- Born: Nikolay Vasilievich Parijskij Николай Васильевич Парийский 17 May 1858 Tver Governorate
- Died: 20 July 1923 (aged 65)
- Occupation: surgeon

= Nikolay Parijskij =

Nikolay Vasilievich Parijskij (Николай Васильевич Парийский; 17 May 1858 — 20 July 1923) was a Russian Empire surgeon and orthopedist. Professor, Doctor of Medicine, Active State Councillor.

== Biography ==
Nikolay Vasilievich Parijskij was born in the family of a priest on 17 May 1858 (5 May in Old Style). In 1882 he graduated with honors from the Imperial Military Medical Academy and later served as a junior surgeon in the 51st Lithuanian Regiment in the Crimea, and then in Simferopol Infirmary.

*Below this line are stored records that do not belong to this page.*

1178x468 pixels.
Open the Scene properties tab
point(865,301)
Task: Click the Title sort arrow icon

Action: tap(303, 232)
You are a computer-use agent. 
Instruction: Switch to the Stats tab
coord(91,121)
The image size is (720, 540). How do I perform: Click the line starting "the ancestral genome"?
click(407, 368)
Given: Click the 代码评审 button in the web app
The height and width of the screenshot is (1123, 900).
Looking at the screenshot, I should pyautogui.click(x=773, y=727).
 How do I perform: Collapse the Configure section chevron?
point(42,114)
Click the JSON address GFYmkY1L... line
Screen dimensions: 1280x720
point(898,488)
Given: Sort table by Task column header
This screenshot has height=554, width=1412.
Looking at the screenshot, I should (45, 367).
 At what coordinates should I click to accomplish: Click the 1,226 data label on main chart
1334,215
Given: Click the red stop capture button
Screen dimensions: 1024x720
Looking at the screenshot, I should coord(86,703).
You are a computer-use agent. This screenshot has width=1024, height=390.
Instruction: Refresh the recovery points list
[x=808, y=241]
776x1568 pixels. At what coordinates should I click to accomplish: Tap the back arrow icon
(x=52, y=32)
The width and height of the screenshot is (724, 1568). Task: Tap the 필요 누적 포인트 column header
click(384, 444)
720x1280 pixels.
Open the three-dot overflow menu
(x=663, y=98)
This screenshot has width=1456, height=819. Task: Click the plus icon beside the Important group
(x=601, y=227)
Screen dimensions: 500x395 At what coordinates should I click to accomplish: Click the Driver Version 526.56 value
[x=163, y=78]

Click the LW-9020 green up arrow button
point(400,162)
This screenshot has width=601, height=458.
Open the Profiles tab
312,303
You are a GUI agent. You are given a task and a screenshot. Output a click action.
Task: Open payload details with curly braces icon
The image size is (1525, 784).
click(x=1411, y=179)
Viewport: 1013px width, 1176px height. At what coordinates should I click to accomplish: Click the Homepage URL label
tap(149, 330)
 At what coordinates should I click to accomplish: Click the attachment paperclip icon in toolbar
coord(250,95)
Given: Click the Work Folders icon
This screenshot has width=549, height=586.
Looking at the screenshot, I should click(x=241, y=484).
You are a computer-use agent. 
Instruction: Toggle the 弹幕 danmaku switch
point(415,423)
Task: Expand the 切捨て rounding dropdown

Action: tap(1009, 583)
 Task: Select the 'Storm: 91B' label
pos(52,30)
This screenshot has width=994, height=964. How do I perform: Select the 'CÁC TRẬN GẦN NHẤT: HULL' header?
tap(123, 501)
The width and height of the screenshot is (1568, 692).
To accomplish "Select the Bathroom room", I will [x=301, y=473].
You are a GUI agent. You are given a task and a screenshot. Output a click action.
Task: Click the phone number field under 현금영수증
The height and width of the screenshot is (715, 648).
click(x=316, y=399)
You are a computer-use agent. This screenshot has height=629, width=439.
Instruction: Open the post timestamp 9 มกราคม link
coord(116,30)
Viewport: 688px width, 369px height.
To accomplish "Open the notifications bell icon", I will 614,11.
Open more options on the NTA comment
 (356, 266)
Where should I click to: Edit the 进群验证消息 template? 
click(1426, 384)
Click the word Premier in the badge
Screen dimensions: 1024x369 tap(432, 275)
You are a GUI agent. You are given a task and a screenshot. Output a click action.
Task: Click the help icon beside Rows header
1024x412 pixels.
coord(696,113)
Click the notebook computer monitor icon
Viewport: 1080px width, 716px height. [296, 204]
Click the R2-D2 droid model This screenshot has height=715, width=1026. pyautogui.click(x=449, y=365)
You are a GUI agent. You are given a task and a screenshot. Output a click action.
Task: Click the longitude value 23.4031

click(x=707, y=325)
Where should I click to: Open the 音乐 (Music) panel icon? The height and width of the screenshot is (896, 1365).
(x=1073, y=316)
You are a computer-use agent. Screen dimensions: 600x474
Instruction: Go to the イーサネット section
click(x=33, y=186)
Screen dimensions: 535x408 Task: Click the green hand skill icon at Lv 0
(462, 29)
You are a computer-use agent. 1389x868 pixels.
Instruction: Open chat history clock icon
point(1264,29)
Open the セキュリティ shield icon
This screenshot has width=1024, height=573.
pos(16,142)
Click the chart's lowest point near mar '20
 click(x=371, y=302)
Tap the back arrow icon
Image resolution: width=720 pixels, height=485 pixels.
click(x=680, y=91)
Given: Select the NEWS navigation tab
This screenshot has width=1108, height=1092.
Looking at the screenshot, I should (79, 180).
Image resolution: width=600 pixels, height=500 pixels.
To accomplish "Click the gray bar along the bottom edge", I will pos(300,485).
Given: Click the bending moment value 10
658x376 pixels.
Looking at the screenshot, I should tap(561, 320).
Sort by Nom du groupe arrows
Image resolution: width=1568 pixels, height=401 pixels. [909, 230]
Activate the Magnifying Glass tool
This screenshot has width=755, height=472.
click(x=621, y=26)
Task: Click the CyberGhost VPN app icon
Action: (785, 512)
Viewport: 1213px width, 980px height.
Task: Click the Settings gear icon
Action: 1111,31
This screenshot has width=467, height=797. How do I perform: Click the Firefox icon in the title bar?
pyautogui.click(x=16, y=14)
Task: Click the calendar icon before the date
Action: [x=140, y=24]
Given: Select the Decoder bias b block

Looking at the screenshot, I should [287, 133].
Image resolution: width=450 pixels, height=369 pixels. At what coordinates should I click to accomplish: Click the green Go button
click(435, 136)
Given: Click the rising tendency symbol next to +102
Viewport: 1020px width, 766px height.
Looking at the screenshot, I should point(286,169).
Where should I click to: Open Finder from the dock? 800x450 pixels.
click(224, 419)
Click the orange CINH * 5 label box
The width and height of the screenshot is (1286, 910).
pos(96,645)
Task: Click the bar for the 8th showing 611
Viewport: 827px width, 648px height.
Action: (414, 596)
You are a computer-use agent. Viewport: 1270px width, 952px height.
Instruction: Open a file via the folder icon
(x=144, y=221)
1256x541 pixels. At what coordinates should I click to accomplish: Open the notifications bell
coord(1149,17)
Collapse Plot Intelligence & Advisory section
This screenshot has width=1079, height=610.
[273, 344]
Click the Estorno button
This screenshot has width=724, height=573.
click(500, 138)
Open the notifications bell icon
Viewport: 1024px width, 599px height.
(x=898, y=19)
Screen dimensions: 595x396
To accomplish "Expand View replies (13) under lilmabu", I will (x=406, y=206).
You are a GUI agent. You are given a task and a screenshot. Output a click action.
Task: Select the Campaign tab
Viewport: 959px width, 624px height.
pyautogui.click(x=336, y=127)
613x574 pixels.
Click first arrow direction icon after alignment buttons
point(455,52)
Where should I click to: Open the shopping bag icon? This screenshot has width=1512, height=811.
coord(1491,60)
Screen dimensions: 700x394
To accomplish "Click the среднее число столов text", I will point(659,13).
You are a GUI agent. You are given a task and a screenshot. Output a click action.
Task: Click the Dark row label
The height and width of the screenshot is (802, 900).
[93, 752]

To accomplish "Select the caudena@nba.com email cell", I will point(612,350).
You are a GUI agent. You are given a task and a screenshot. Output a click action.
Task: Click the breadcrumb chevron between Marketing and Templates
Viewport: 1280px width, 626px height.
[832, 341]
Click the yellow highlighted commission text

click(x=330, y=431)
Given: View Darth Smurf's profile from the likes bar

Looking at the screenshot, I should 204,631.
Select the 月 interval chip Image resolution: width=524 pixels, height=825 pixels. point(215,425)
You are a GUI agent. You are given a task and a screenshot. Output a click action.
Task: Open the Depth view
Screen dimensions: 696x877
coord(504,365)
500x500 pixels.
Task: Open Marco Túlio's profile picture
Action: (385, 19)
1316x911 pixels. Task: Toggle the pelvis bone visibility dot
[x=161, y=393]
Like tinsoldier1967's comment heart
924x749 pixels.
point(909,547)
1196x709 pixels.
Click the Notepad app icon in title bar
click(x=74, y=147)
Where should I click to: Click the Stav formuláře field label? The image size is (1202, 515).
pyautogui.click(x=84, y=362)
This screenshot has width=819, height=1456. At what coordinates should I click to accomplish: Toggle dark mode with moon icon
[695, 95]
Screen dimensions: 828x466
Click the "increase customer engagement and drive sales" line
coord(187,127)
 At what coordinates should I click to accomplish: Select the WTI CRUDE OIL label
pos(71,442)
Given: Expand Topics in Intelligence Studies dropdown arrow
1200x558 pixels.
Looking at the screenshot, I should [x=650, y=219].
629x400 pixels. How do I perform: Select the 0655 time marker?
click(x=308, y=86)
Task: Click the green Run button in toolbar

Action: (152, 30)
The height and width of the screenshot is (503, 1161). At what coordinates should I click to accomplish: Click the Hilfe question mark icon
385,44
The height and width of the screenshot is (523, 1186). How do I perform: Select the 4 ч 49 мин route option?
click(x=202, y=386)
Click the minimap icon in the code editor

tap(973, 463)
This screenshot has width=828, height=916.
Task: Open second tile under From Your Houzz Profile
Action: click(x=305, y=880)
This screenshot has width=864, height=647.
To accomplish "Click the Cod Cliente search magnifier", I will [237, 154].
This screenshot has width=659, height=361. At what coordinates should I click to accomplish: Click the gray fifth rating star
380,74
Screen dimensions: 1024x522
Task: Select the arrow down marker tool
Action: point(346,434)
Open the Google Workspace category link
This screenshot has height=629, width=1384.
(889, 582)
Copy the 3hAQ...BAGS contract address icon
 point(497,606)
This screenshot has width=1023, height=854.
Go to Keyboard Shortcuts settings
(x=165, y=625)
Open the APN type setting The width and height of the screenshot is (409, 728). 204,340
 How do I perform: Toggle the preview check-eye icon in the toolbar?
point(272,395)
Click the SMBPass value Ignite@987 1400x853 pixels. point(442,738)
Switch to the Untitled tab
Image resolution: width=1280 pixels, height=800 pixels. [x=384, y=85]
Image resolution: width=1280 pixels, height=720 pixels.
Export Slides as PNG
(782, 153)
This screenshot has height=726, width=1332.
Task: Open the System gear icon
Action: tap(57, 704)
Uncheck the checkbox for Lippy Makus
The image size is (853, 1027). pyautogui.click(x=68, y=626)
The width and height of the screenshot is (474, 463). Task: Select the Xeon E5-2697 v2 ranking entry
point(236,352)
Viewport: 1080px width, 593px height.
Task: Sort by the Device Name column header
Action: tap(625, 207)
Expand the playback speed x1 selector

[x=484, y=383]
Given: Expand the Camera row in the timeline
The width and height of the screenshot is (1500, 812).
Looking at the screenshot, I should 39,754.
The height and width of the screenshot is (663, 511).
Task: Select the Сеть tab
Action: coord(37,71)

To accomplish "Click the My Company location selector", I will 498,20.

In 1889, he was seconded to the Military Medical Academy, where he defended his thesis on psammotherapy. He worked there as a doctor, assistant, senior assistant, and was in charge of the Orthopedic Department.

He worked as the head of the surgical department and the chief doctor of Tiflis Railway Hospital. In 1899, he was appointed head of Rostov-on-Don City Hospital (Nikolaev City Hospital). In 1915 he took an active part in the organization of Rostov University, where he was elected professor of the Medical Faculty.

He died of malaria on 20 July 1923.

Nikolay Parijskij was awarded the medal the Russian Red Cross Society in memory of the participation of the society in the Russo-Japanese War (1904—1905), and a medal for active participation in the fight against cholera and plague epidemics.

Parijskij was the author of 72 scientific works. He mainly studied contractures of joints, congenital dislocations and spodiloarthritis. One of his main works is the monograph "Biomechanics as the basis of the theory of curvatures of the human body", published in 1923.

In 2012 at a sanatorium of the Ministry of Defense of Ukraine in Evpatoria was installed a memorial plaque dedicated to Nikolay Parijskij.